Today: Our 1st Reduction

CNF Conjunctive Normal Form

• Example:
  • (x₁ + x₂ + x₃)(x₁’ + x₂)(x₂’ + x₃’)(x₁’ + x₃)
• Special type of expression
• No negation over more than one literal
• Only negation over literals
• Each clause is just literals & OR
• Variable: X1
• Literal: X1bar

Cook’s Theorem

• States that the boolean satisifiability problem is NP-complete
• Significant breakthrough
• Prove NP-complete
  • Gary & Johnson has a list to reference
    • Can turn particular problem into that

CNF Satisifiability

• Whether or not there exists an interpretation that satisfies a given boolean formula

Clique Problem (Prove is NP-complete)

• Clique
  • All vertices in a clique are adjacent
• Particular graph: “Trampoline”
• Largest clique: 2-3-5-7
• Given a graph G and a number k, does this graph have a clique of size k?
  • K is not necessarily an integer, could be “half the nodes”
• Steps:
  1. Show clique is in NP
  2. Reduction
     • Turn known NP-complete in polynomial time into clique problem
     • Steps of a reduction:
       1. Make a clear reduction
       2. Prove that the reduction is correct
          • Ways:
            • If the answer to the new problem is yes, then the answer to the known NP-complete problem is yes & if the answer to the old problem is yes, then the answer to the new problem is yes
              • Almost always this way because of the definition of NP
                • NP there is a short proof that the answer is yes
            • If the answer to the known NP-complete problem is yes, then the answer to the new problem is yes as well.
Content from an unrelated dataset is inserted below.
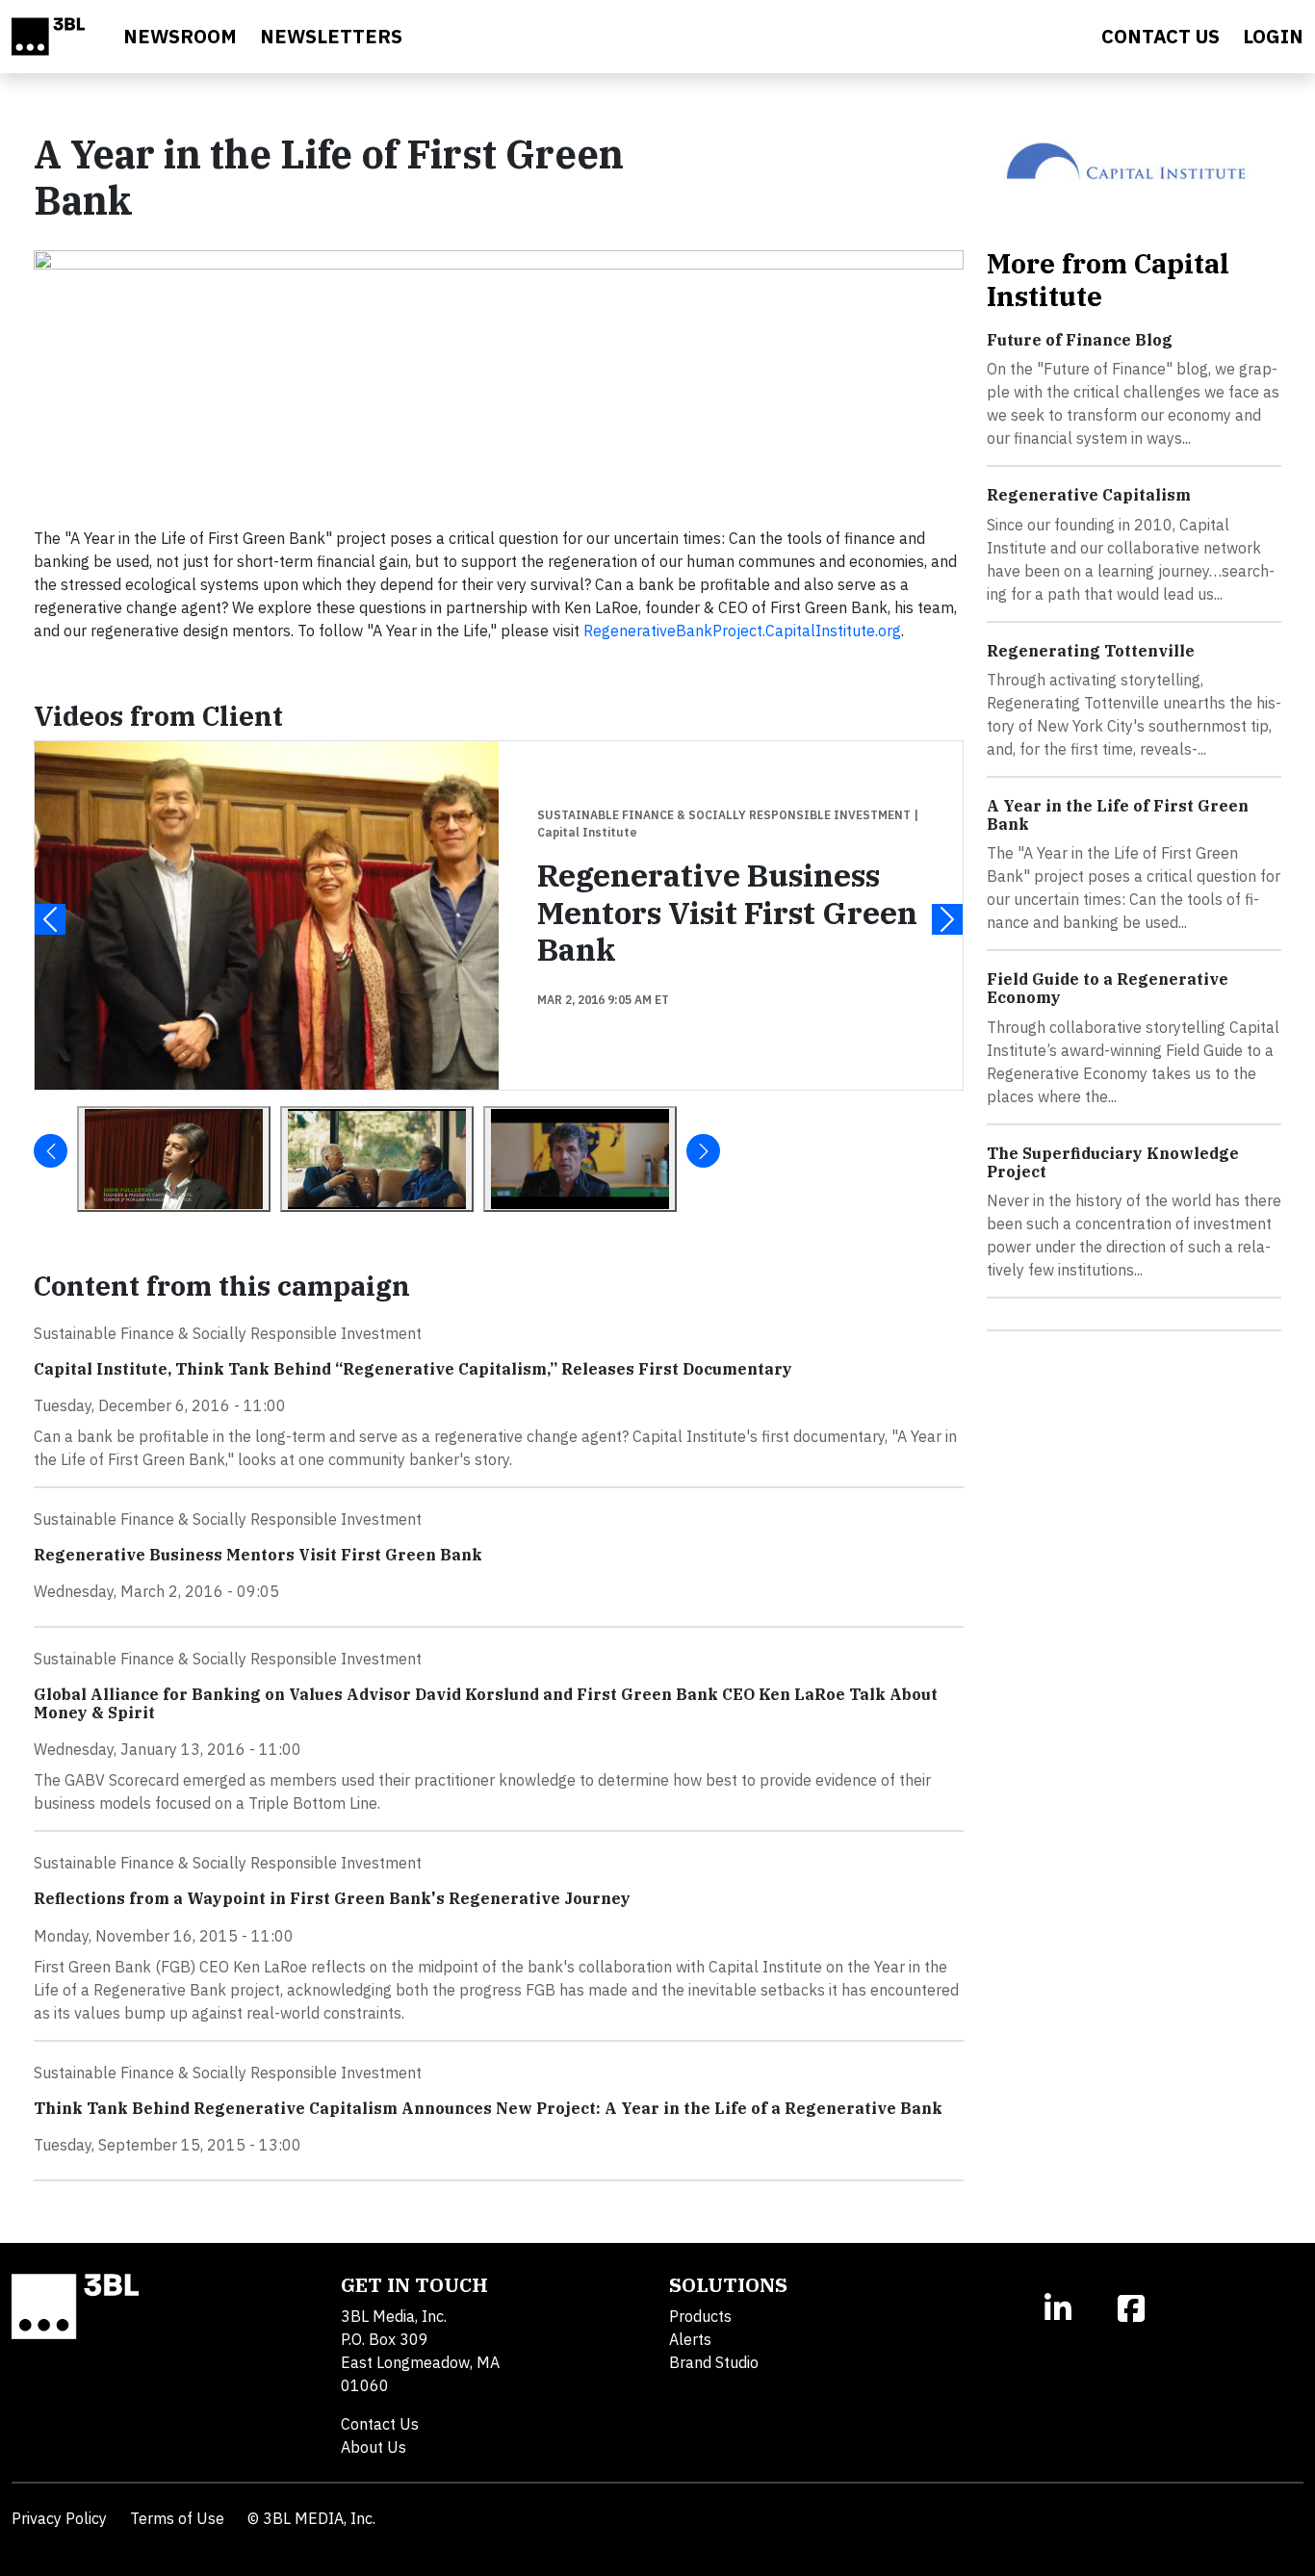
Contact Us (380, 2424)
If the answer to the known NP-complete problem is no, then the answer to the new problem is no as well

CNF Satisifiability to Clique

1. Make a clear reduction
   • Given an boolean expression E, produce a graph G and a number K
     • E -> G,k
   • G has one vertex for every instance of a literal of E
   • An edge from x-y iff x and y are from different clauses and not the complements of each other
   • Now, k = number of clauses in E
   • Any expression E will be satisfiable if it has a clique of size K (part 2)
2. Prove that the reduction is correct
   • Suppose E is satisfiable
     • Take 1 true literal from each clause
     • Map to a set of k vertices which are each adjacent to each other
     • Since from separate clauses, none complement
   • Suppose G has a clique of size k
     • Take clique C of size k
       • k vertices
         • none of which are complements
         • all from different clauses (makes one literal true in each)
       • One thing true in each -> e is satisfiable
       • Fundamentally how all reductions will look like